Há lendas no vestibular que se perpetuam, principalmente sobre redação. Já contei duas em sala de aula:
A primeira é uma lenda em relação à Fuvest: diz que, em um vestibular qualquer perdido na relação espaço-tempo, o tema era o relógio e maneira como ele nos escraviza. Um sujeito, então, no ápice de sua capacidade criativa, escreveu uma redação com tic-tac. Sim, tic-tacs ao longo das 30 linhas. Reza a lenda que hoje sua redação está pendurada em um quadro na Fuvest ao lado do busto de Napoleão.
A segunda lenda é relacionado ao vestibular da Unicamp, mais um perdido na relação espaço-tempo. O tema, naquela suposta ocasião, era a relação lápis/borracha. Mais uma vez, reza a lenda que o gênio escreveu um tempo inteiro com lápis bem calcado, apagou tudo e, no final, escreveu: "O que o lápis escreve, a borracha apaga". Mais uma vez, diz que sua redação está ao lado da foto de Zeferino Vaz.
Entretanto, eis que surge uma lenda viva. No Vestibular 2012 da Fuvest, cujo o tema é "Participação política: indispensável ou superada?", um sujeito escreveu uma mensagem subliminar: calcando, mais uma vez, o lápis nas letras iniciais de algumas palavras, o autor conseguiu escrever "Fora Rodas, Fora PM", fazendo referência ao atual reitor e à presença da PM no campus devido à morte de alguns estudantes. Diz que a redação desse sujeito ficou entre as vinte melhores do vestibular.
O interessado e curioso que quiser verificar a redação no site da Fuvest não conseguirá fazê-lo, pois a foi retirado do ar, ou seja, ela não faz mais tarde das 20 melhores. A alegação é que poderia influenciar negativamente os estudantes. Concordo, mas também discordo.
Discordo da retirada da redação do site. Sua retirada é maneira de apagar da memória um erro da Fuvest e uma manifestação política de um estudante.
Concordo, no entanto, que ela possa infliuenciar negativamente o aluno. Em primeiro lugar, não é uma redação nota 10 mas, no máximo, nota 8. A estrutura da dissertação - quesito importante na avaliação - é extremamente simples, composta de apenas um parágrafo argumentativo. Talvez seu grande mérito esteja na tese desenvolvida pelo autor, que baseia-se na ideia de que a participação política, nos moldes de como nos é oferecida hoje, é uma forma de alienação.
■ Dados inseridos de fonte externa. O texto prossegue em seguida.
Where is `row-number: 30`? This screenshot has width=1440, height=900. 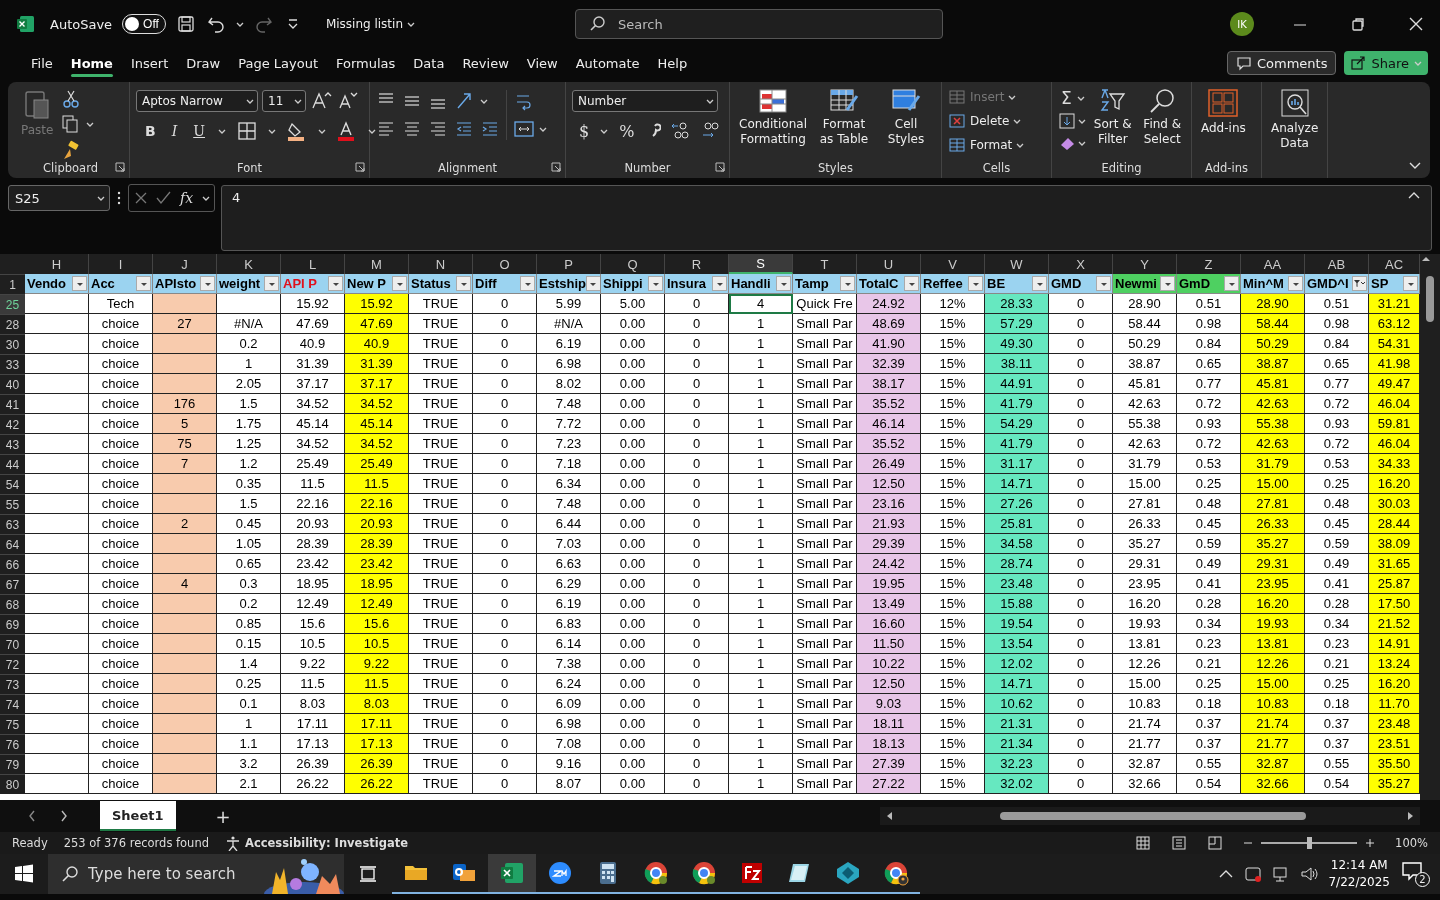 row-number: 30 is located at coordinates (12, 344).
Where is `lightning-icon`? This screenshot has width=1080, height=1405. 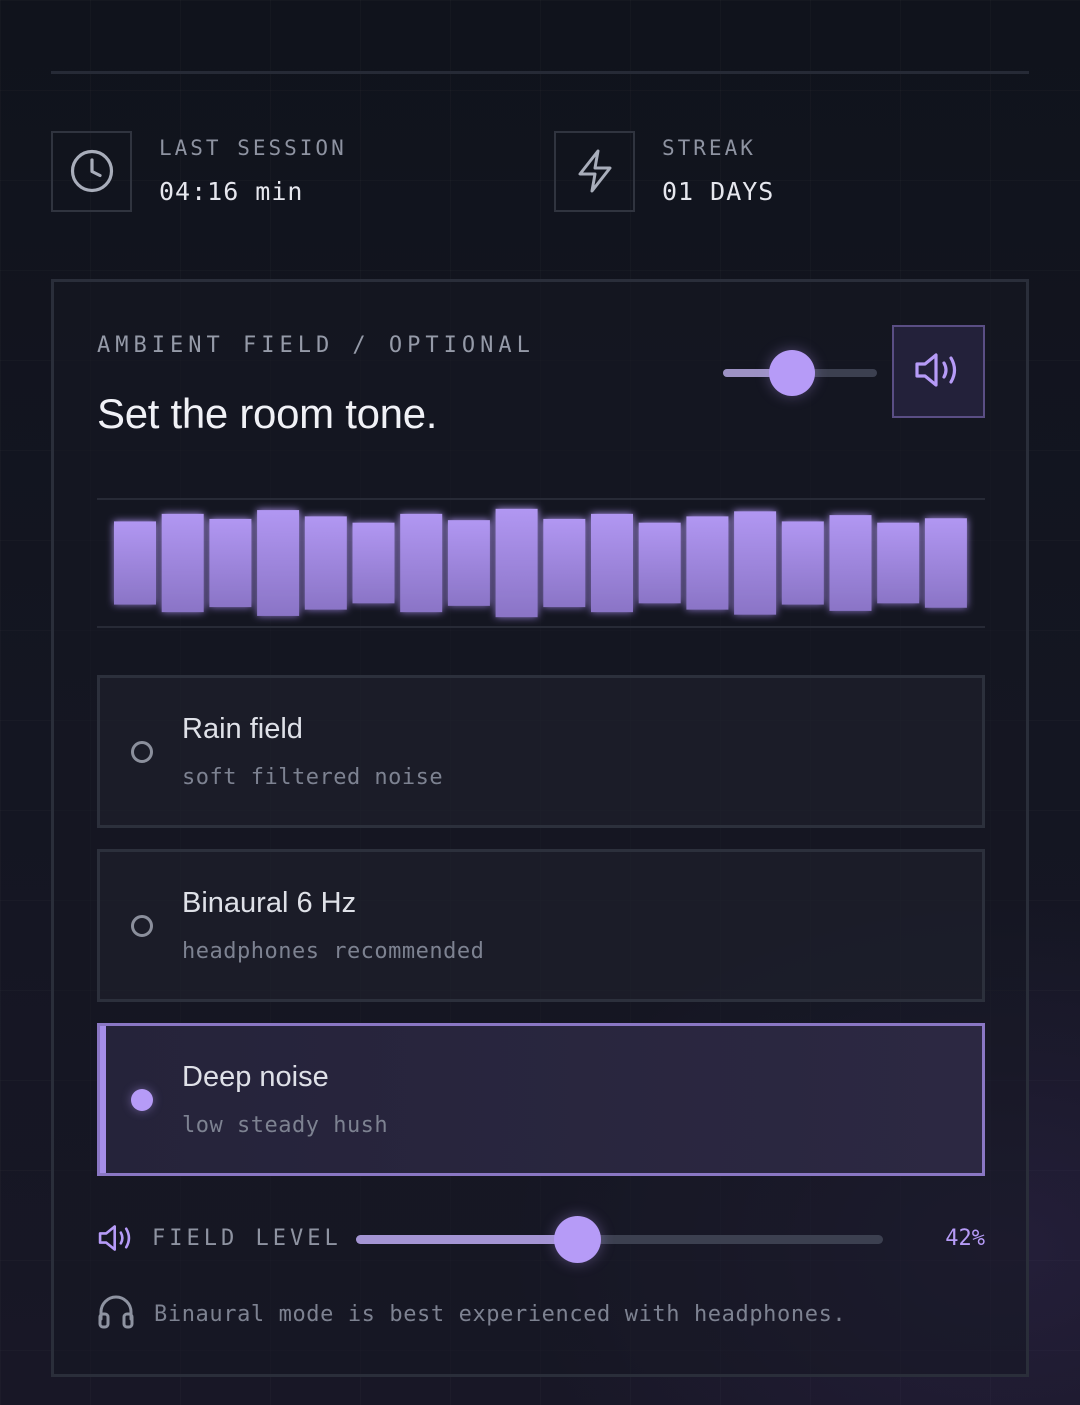 lightning-icon is located at coordinates (594, 171).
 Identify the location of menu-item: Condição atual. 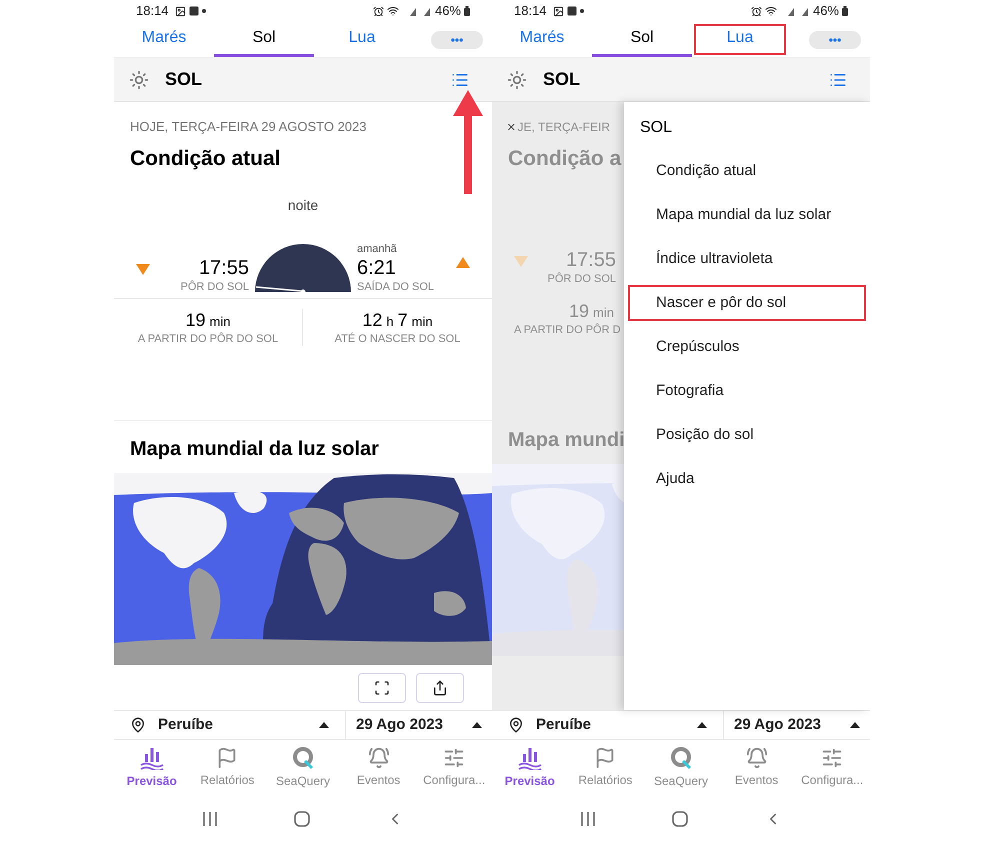
(747, 171).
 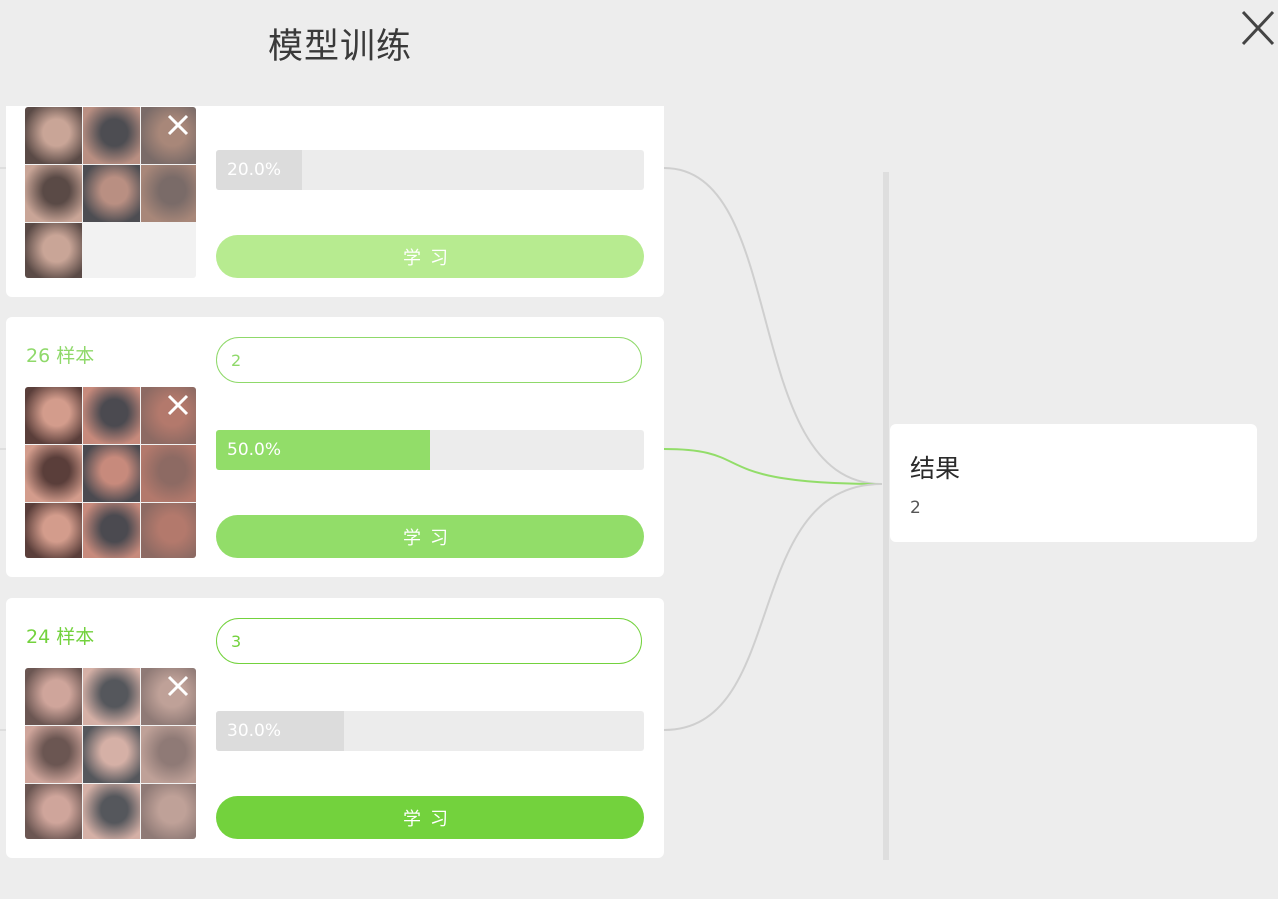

O que nos importa, entretanto, nessa análise, é a mensagem dita subliminar que o autor pois. Muitos críticos elogiaram a redação dizendo que ela saiu do lugar do comum e que o autor usou da criatividade para posicionar-se criticamente. Vamos por parte:
Se fosse para dar uma nota de verdade, essa seria uma redação nota zero, principalmente por infringir um dos critérios de correção de uma redação, que é a adequação ao gênero. A dissertação de vestibular é um gênero textual extremamente rígido que permite pouquíssimos movimentos e transgressões estilísticas. A estrutura tese-desenvolvimento-conclusão foi estabelecida ao longo de anos de desenvolvimento do gênero e não aconselho o aluno que a transgrida. Assim, não há espaço na estrutura de uma dissertação para uma mensagem subliminar ou qualquer outro tipo de movimento sintático menos ortodoxo.
Provavelmente, mutos me tacharão - talvez até algum dia me taxem - como professor adepto de metodologias bíblicas de ensino mas quando se fala de redação de vestibular, sou contra a criatividade, ainda mais pela maneira como nós concebemos o criativo.
O criativo para nós, hoje, é aquele que samba em cima de uma melancia. Prefiro o criativo que, dentro de um conjunto extremamente rígido de regras, consegue se movimentar com destreza e, algumas vezes, colocar essas regras em tensão. Assim deve ser o comportamento dentro de uma redação para o vestibular: criativo dentro das regras rígidas do gênero.